37

609 25 0
                                    

" Mengapa harus Hota, aku punya kamu yang jadi istriku. Bukankah itu artinya aku bukan seorang Gay!?" Neira terkejut karena sesorang memegangi dua pundaknya dan suara itu persis berada disisi telinganya.

Dadanya berdesir karena pria itu begitu dekat tak berjarak dengan tubuh dan wajahnya.

" Kenapa kamu menuruti permintaan Hota untuk membantunya, tapi kamu selalu menolak permintaanku. Bukankah aku yang sudah menikahimu bukan Hota?" Tangan Leonar bergerak memeluk leher Neira dari belakang.

Terdiam Neira mendapat pemrlakuan yang tidak biasa dari Leonar di kantor seperti ini, apakah ia harus menghindar dan menolak. Kata-kata Leonar barusan begitu telak menusuk ulu hatinya, mungkin benar apa yang dikatakan Selina, ia tidak pernah bisa membuka hati untuk pria lain, tapi apakah adil membiarkan Leonar terus menunggunya, meski cara Leonar seolah tidak peduli dengan sikap Neira yang selalu tidak menerima pernikahan mereka.

" Ini dikantor Leo..." Entah kenapa kata itu yang terurai dari mulut Neira membuatnya kembali terdiam mendengar dengusan nafas pria ini disisi telinganya.

" Aku tahu, tapi siapa yang berani melarang aku untuk berterimakasih atas makanan yang dibawa Hota pagi ini."

Glek, Neira berusaha membasahi kerongkongannya dengan menelan air ludahnya, kapan Leonar bisa berkata sekaligus bersikap semanis ini yang ada sikapnya begitu dingin tanpa expresi. Apakah Neira hanya melihat hal tersebut dari pria yang sedang memainkan kancing kemeja bagian atasnya ini.

Perlahan tangan Neira meraih jemari besar Leonar menghentikan pergerakannya. Walaupun tidak ada orang diruangan tapi tetap saja itu membuat Neira merasa risih.

" Leo... " ragu Neira mengucapkan kalimatnya.

" Hmm, katakanlah!" Leonar menarik tangannya ia duduk di pinggir meja kerja Neira sehingga dapat melihat expresi wajah istrinya yang gusar.

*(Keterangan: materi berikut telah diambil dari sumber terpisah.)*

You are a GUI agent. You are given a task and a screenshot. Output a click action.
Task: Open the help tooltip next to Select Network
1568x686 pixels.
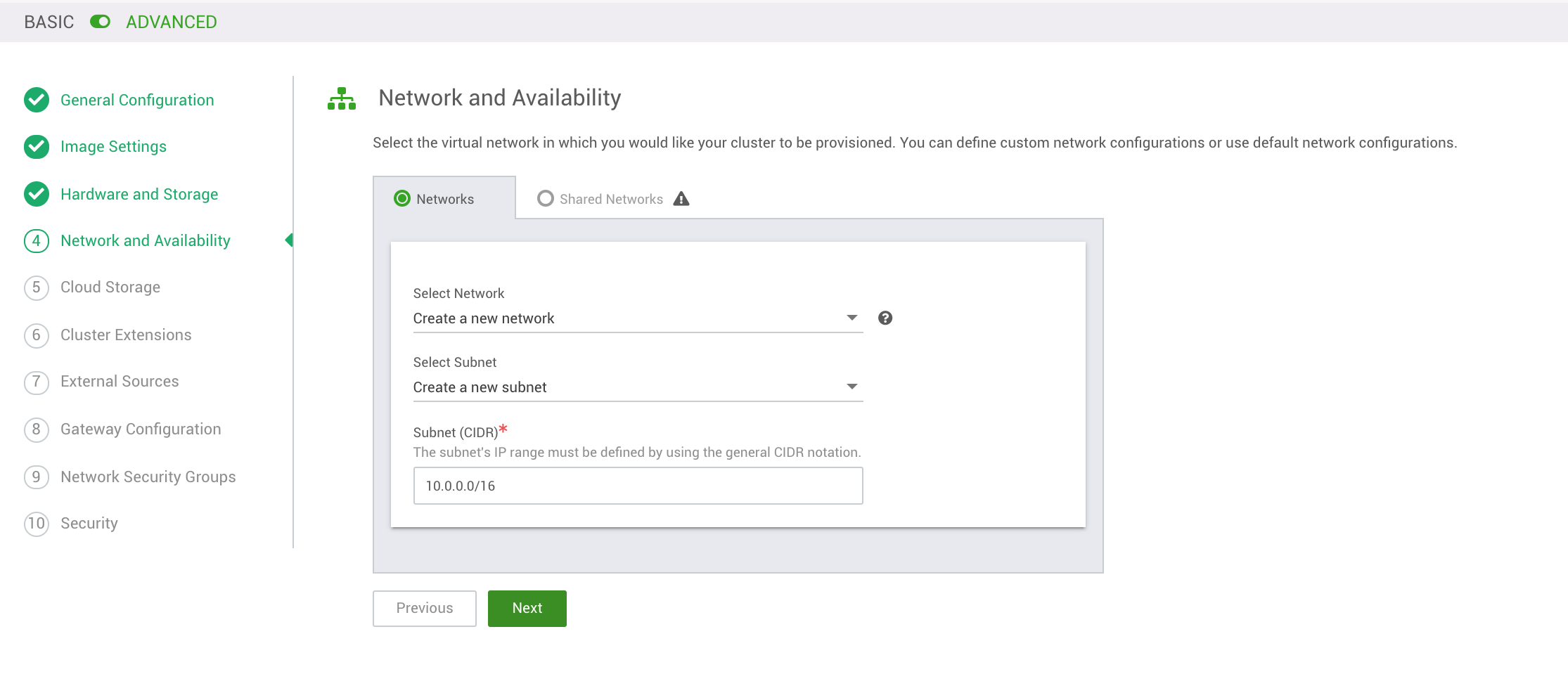[885, 318]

" Jika... Jika ada wanita lain yang membuatkan makanan, apakah kamu akan memperlakukannya begitu baik?"

Neira tidak mampu untuk membalas tatapan Leonar yang dingin, ia tidak bermaksud untuk mengatakan kalimat yang ambigu seperti itu, tetapi rasa takut kehilangan kembali merasuki hati dan pikirannya sehingga kata tersebut yang keluar.

Mengernyitkan dahi Leonar menghempas nafasnya kasar,
sebagai pasangan yang sudah menikah kenapa wanita ini bisa begitu saja menjungkirbalikkan mood paginya yang begitu cerah tak berawan seperti langit diluar sana.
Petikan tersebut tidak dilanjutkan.